The original intent of the study was to discover certain microRNAs whose level of expression might predict patients likely to respond to the possible chemopreventive drug, Iloprost. If an especially high or low microRNA expression predicted response, it would allow researchers to test the drug only in the population most likely to benefit. Unfortunately, while levels of seven miRNAs were found to be correlated with the appearance of lung cancer, none predicted response to the drug.
It might have been a dead-end study if it weren’t for microRNA-34c.

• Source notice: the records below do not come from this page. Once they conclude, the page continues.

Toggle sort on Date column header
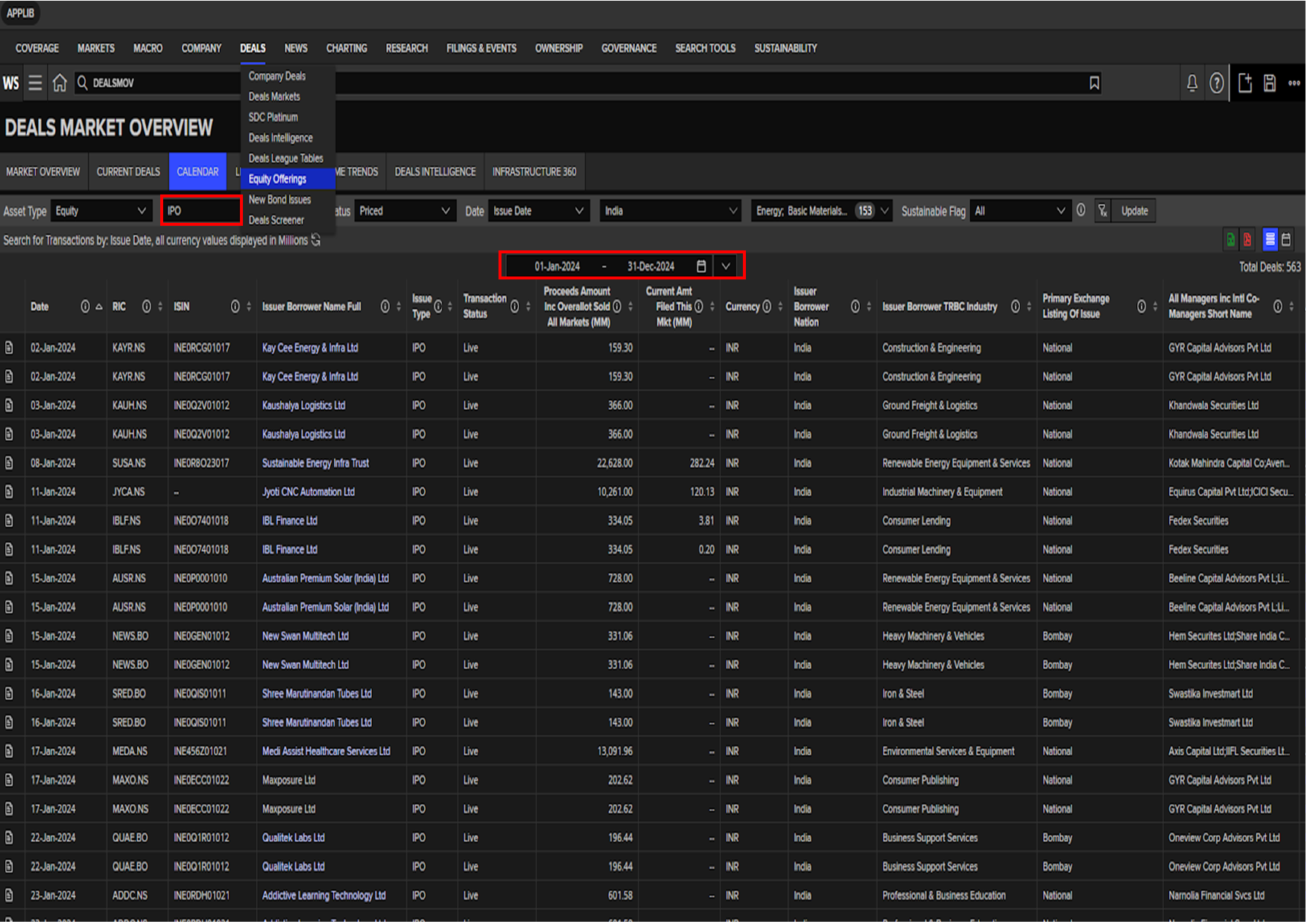This screenshot has height=924, width=1307. (99, 307)
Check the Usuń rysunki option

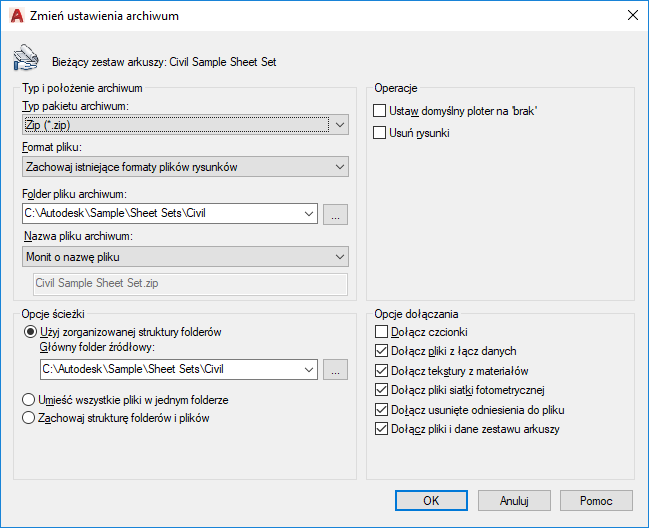[x=379, y=132]
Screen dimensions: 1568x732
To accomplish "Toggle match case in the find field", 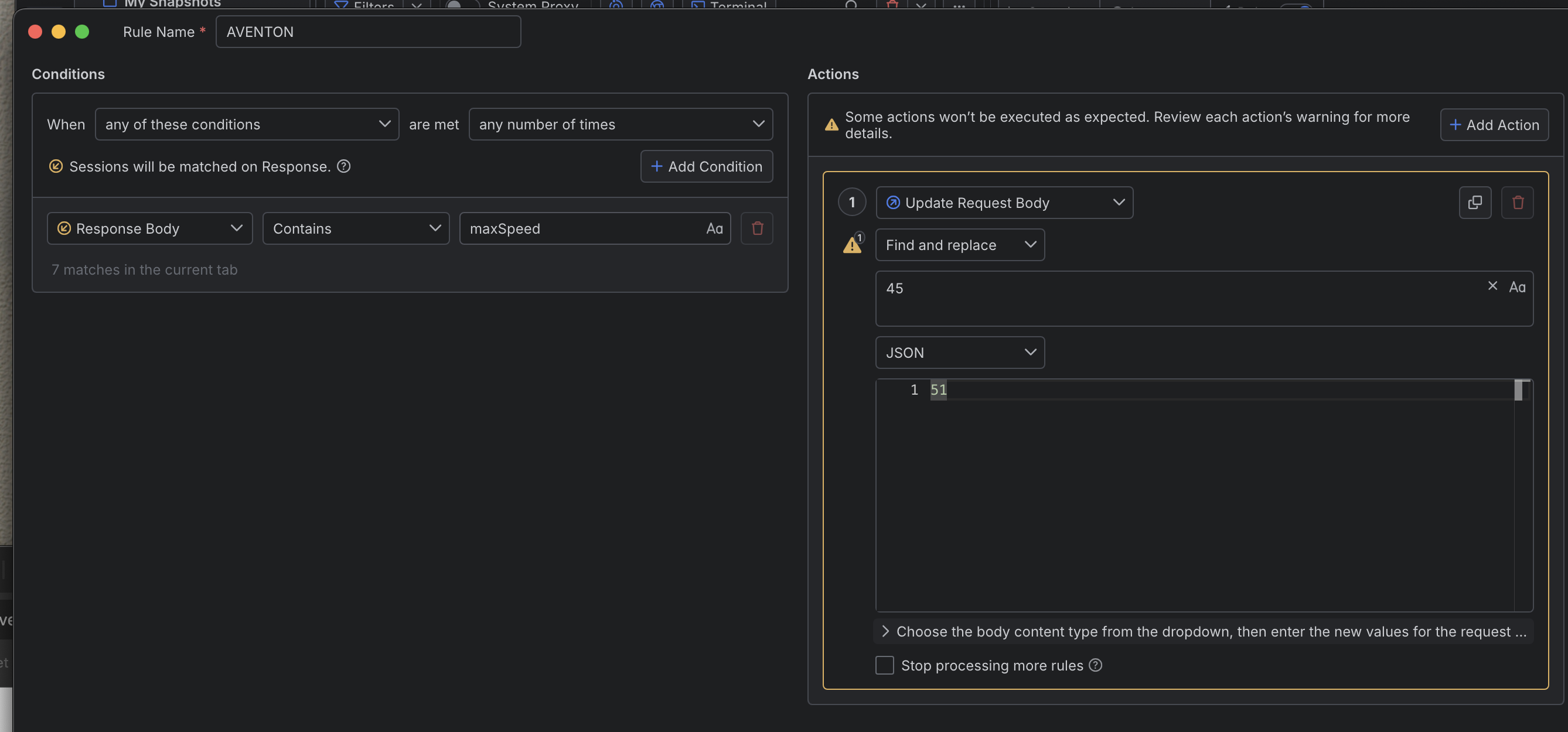I will point(1517,287).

To a striking degree, changes in the expression of this molecule six months after treatment correlated with benefit from the drug seen much later. In those who later showed benefit, microRNA-34c expression was down six months after treatment; in patients who showed no benefit, microRNA-34c expression remained unchanged.
“Instead of waiting for an endpoint 15 years in the future, we could potentially discover the effectiveness of chemopreventive agents only six months after treatment. It would speed up the pace of discovery and eventually bring new chemopreventive agents much faster to the market,” Hirsch says.
Hirsch cautions that his discovery, with CU Cancer Center colleagues including Celine Mascaux, MD, PhD, of this potential intermediate endpoint is just that: potential. Further work is needed to validate the predictive power of miRNA-34c in showing chemopreventive response. But Hirsch and colleagues are hopeful not only that miRNA-34c could be this predictive waypoint, but that the cutting edge technique of looking beneath genes, beneath even RNA and mRNA into the molecular world of microRNA will help them discover the roots of the disease.
“The approach is new and it needs to be further explored,” Hirsch says.